My feeling about it - OK this is subjective - is that after 9/11, Afghanistan just wasn't a big enough target. The US wanted revenge: it had to show the world, and 'the terrorists' in particular, that the kind of attack that had been made had real consequences. It saw this attack as an act of war; although the problem is, in the 21st Century, the very definition of 'war' is much less clear cut. But anyway, there had to be a military response. The only question was, against whom? Afghanistan is just a bunch of hill tribes in a mountanous desert; you could go in an blow the Taliban to smithereens, but so what? Afghanistan is always at war. It doesn't make much difference.
Blair has just said, come right out and said, OK the 'Weapons of Mass Destruction' were just a pretext. If we had known they weren't there, we would have found another reason.
Don't get me wrong. Sadam Hussein was a merciless evil tyrant and if anyone deserved to be shot, it was him and his odious sons. But it is perfectly clear now, if it wasn't before, that the rationale that was given for the invasion was a falsehood. There were no nuclear stockpiles or chemical weapons factories. But the US was itching for a fight, so who was it going to be?
I think everything else was just a footnote to the main rationale.
It was a revenge attack, pure and simple.
---------- Post added 12-16-2009 at 05:32 PM ----------
The reasoning was, if we don't find the weapons, people will forget that it was the reason that was given. And then, the oil fields will be liberated, and the economic benefits will be so great, we will be able to justify it in hindsight by saying 'We didn't go to war for the oil, but look at the benefits...'
Which is exactly what Hitchens is saying. I think he is sticking to the script.

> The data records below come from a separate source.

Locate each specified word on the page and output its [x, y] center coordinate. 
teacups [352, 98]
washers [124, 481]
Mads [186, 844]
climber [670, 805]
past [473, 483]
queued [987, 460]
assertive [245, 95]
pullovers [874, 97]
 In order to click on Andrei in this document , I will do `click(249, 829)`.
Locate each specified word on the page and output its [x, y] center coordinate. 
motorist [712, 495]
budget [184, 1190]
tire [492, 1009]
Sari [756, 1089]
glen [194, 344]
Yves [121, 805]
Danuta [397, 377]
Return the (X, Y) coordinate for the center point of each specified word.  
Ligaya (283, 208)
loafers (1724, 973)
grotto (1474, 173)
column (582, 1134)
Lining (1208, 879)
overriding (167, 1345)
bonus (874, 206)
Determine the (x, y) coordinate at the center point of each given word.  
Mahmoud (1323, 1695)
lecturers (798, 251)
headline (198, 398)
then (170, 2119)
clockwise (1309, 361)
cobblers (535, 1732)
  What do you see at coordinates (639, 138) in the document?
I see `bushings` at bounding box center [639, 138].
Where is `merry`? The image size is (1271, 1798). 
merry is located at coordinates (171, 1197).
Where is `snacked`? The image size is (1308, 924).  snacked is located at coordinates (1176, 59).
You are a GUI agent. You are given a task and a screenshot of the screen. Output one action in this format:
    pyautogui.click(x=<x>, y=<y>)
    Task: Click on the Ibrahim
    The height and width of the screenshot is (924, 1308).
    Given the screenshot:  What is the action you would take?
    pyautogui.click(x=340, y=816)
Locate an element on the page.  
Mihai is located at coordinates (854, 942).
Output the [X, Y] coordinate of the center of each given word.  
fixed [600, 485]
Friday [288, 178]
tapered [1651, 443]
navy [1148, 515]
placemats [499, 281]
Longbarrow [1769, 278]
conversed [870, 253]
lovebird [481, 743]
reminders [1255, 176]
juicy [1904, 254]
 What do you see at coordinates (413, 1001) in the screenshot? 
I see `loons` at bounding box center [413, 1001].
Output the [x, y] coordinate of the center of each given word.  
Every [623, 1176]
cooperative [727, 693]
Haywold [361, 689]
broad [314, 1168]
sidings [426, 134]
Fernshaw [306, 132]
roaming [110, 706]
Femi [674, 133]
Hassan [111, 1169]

One of my favourite words, which I learned from Tenessee Williams plays - and I like it for its connotations of both deceipt and menace - is 'mendacity'. And I think the then US administration engaged in a considerable amount of it in order to embark on that adventure. I never demonstrated on the streets, or argued against it. But I think as history is witness now, there was considerable mendacity, and duplicity, involved in it.